Supplied material |
┏━━

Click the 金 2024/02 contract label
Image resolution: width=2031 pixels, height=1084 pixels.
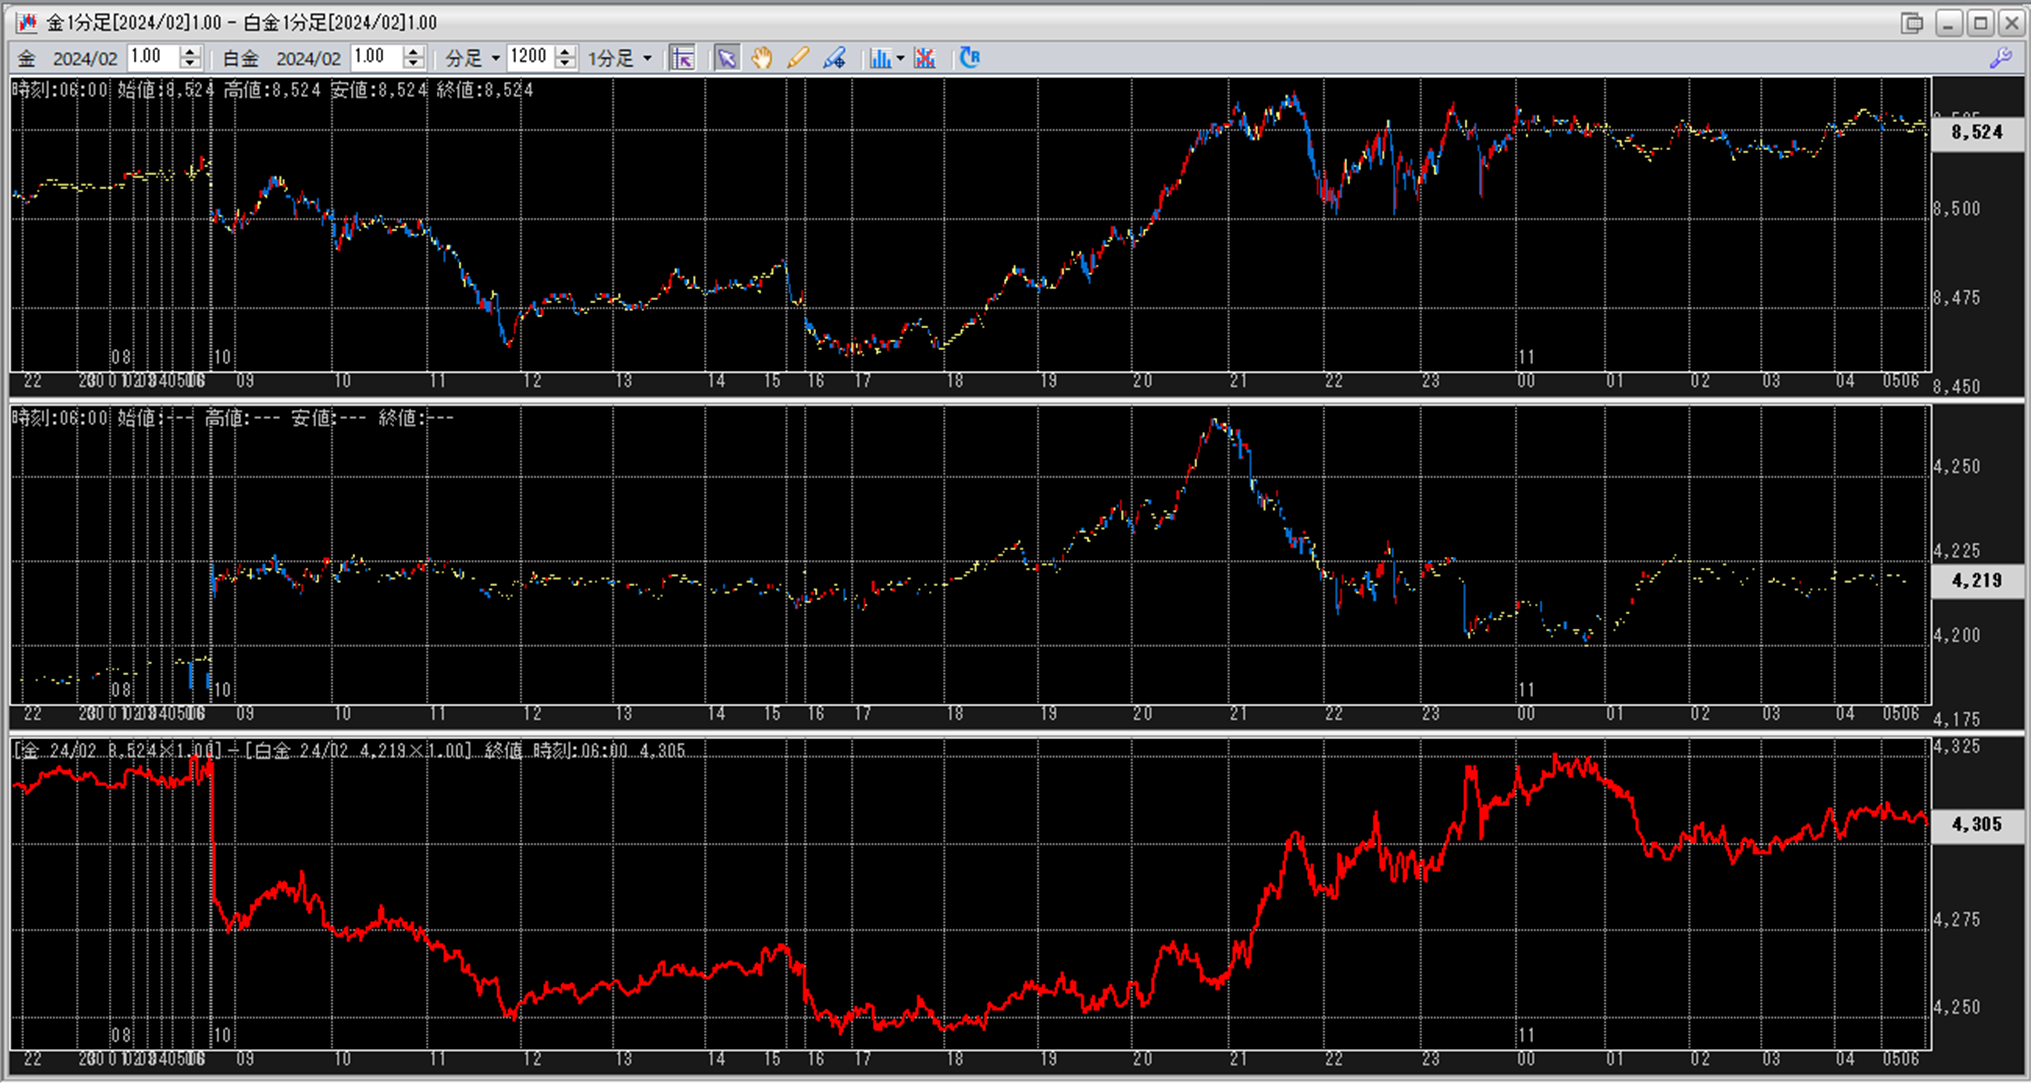point(68,58)
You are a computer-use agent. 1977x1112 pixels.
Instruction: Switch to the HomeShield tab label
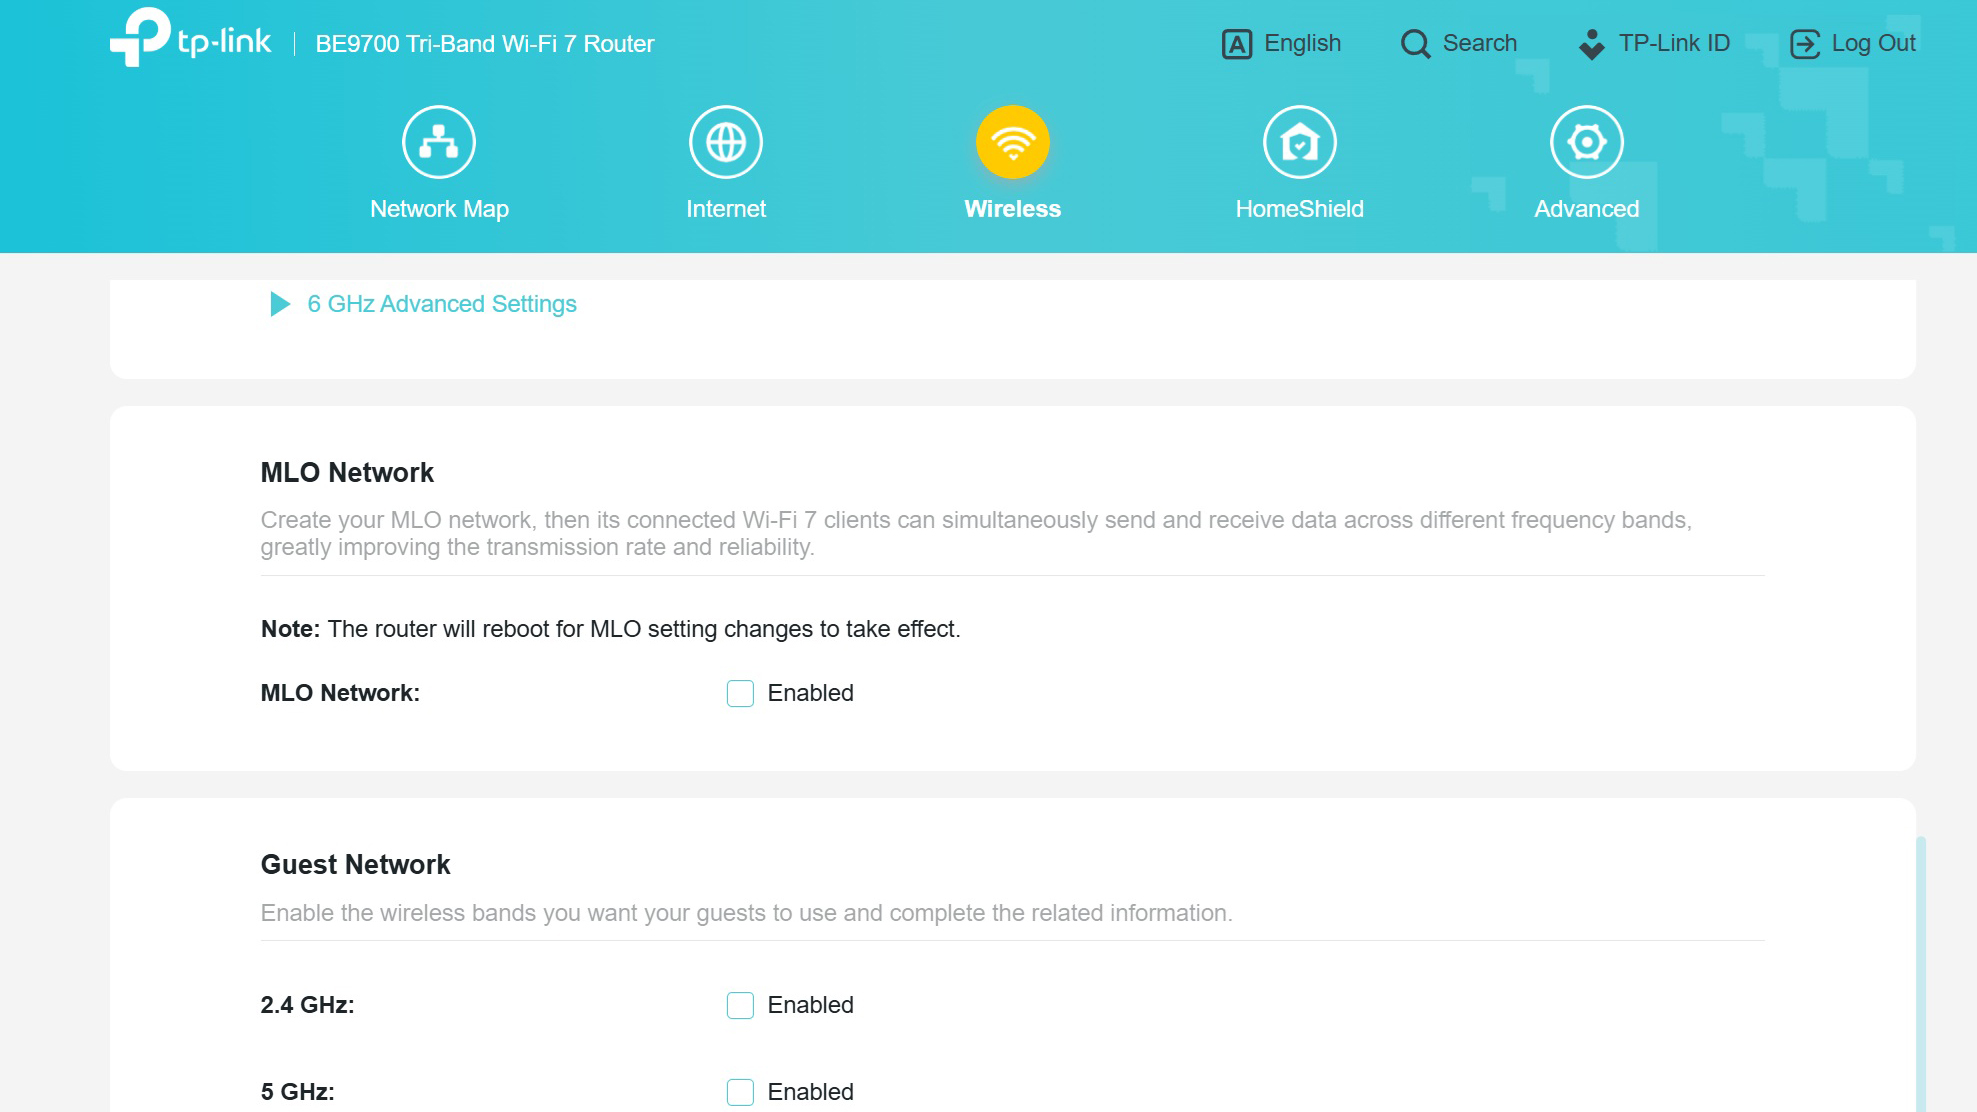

┗━━

Task for the records above: copy every line in which the word "label" occurs.

Task output |
Click the 金 2024/02 contract label
Instruction: Switch to the HomeShield tab label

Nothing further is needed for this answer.